Bon esprit sur le terrain et flexibilité des conditions

Les participants, la trentaine en moyenne, ont découvert cette compétition par hasard –ami d’ami pour la plupart ou affiche de recrutement sur les murs d’un pub. Par rapport à un club «classique», ce qui les fait se lever après une trop courte nuit est très clairement le bon esprit sur le terrain et la flexibilité des conditions, car chaque week-end ne viennent que les joueurs disponibles et motivés. La plupart des équipes ne font pas non plus payer leurs joueurs pour les frais de fonctionnement. «Le plus souvent, ce sont les pubs qui sponsorisent l’équipe en payant les frais de fonctionnement pour l’année (arbitre, assurance des joueurs, équipements et autres). Nous demandons environ 1.000 euros par bar», détaille Todd Williams, le trésorier de la Tankards League.

Avant, l’équipe du TGC représentait le pub The Great Canadian, à Saint Michel. Mais «depuis un an, le pub s’est retiré après quatre années de sponsoring. On a mis en place un système de licence. Chacun des joueurs paie une licence afin de payer la ligue et quelques ballons en cas d’excédents. On espère revenir rapidement à un bar qui nous sponsorise», détaille Mickaël Merley, le capitaine du TGC. La licence coûte environ 60 euros aux joueurs réguliers, puis le montant varie au cas par cas en fonction de l’assiduité.

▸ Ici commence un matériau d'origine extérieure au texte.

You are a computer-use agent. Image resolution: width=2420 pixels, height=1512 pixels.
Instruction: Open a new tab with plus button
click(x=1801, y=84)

Le cas du TGC reste l’exception de la Ligue. «Personne ne paie pour venir jouer, le pub sponsorise l’équipe. En retour, le bar s’attend à ce que les joueurs et leurs amis choisissent de venir y boire un verre pour leur troisième-mi temps. Pour eux, avoir une équipe est très rentable», précise Nelly Warnock, capitaine du Bombardier, un pub très connu du quartier du Panthéon.

Le concept a été importé du Royaume-Uni à Paris par Des Cooney il y a une quinzaine d’années:

«Je jouais dans un championnat de pubs quand je vivais à Belfast. La pub league est très populaire, que ce soit en Angleterre, en Ecosse ou en Irlande. Très souvent, le pub sponsorise une équipe de foot pour que les joueurs de foot viennent passer la troisième mi-temps dans le bar. Mais il arrive aussi qu’ils sponsorisent d’autres types d’activités, comme des clubs de fléchettes.»

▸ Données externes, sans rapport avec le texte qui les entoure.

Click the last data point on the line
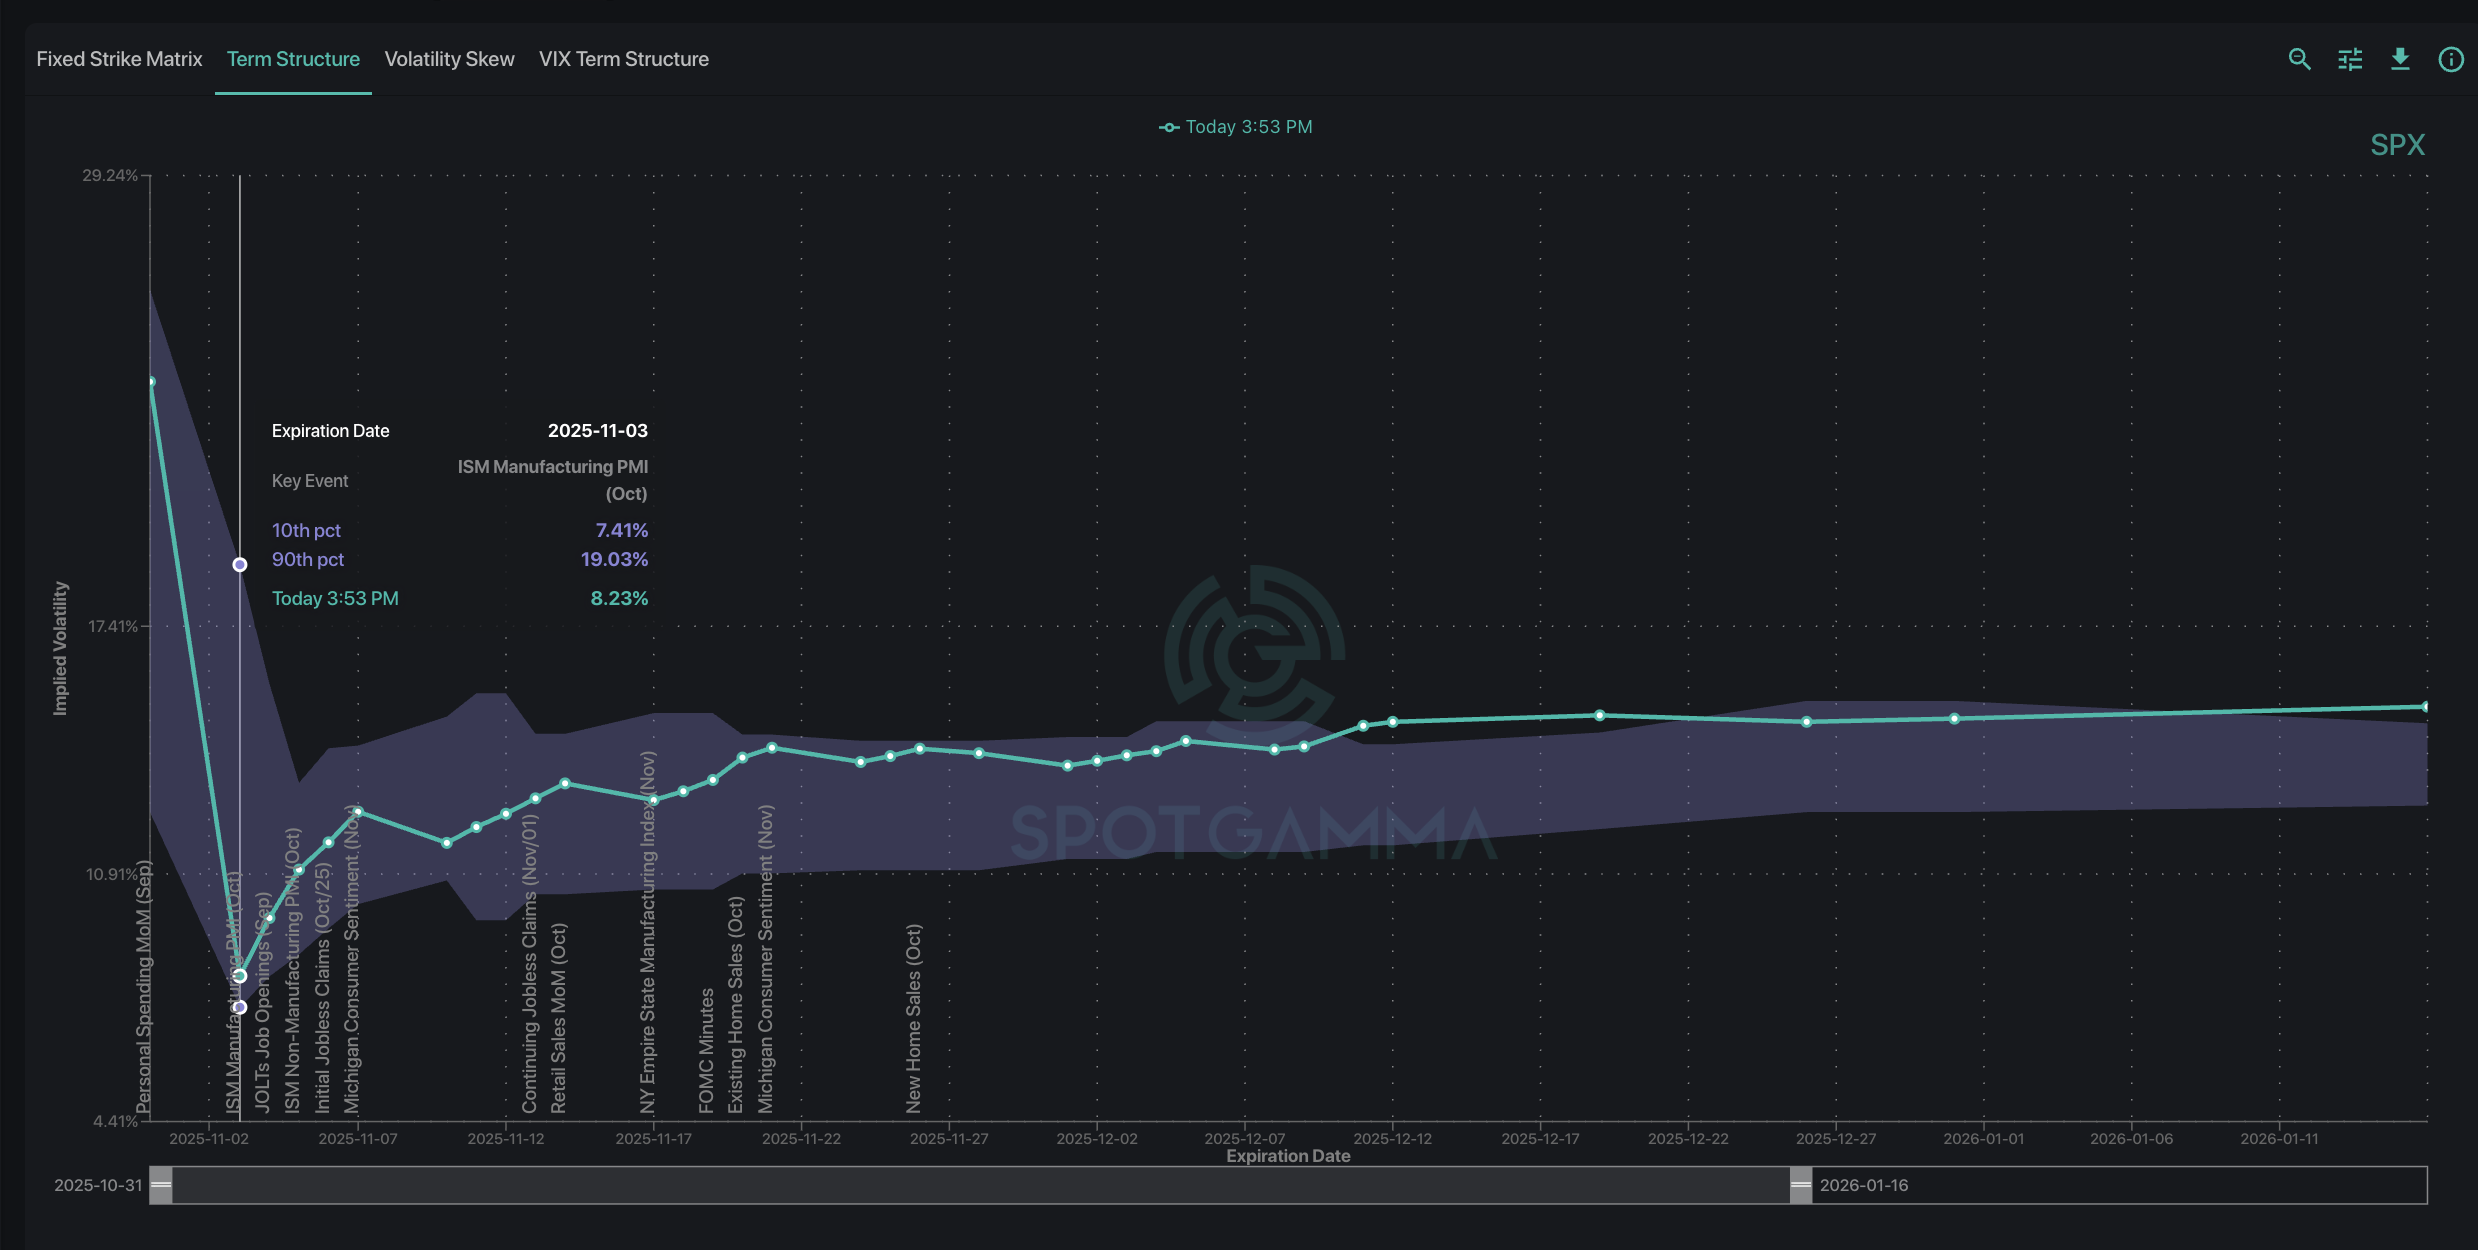 pos(2425,707)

«Un championnat de pub, mais avec un niveau qui n’est pas bidon»

Le week-end suivant, j’ai voulu savoir quel était le niveau de jeu réel des équipes. Andrew Smith m’avait pourtant prévenu:

«Ce qui est drôle, c’est que c’est un championnat de pub mais avec un niveau qui n’est pas bidon.»

Audacieux, je me suis prêté au jeu, faisant mes premiers pas dans la Tankards League sous les couleurs vertes du FC Corcoran’s. L’équipe perdait déjà 2-0 à la mi temps contre un des favoris pour le titre, le Bombardier, et mon entrée ne s'est pas avérée plus convaincante. Ma formation n’arrivait pas à tenir le ballon et subissait les offensives incessantes du «Bomb». Positionné milieu droit, je m’efforçais d’aider mon latéral qui piochait très sérieusement physiquement, jusqu'à ce que, superbement servi dans la profondeur, un attaquant du Bombardier se présente face à notre gardien. Jeté à sa poursuite, je tentais, et ratais, le tacle de la dernière chance. Penalty transformé pour le Bombardier, vainqueur 3-0. Une honte tenace m’a alors envahi face à notre terne prestation, à laquelle j’avais largement contribué. Jusqu’à ce que le houblon produise son légendaire effet réparateur.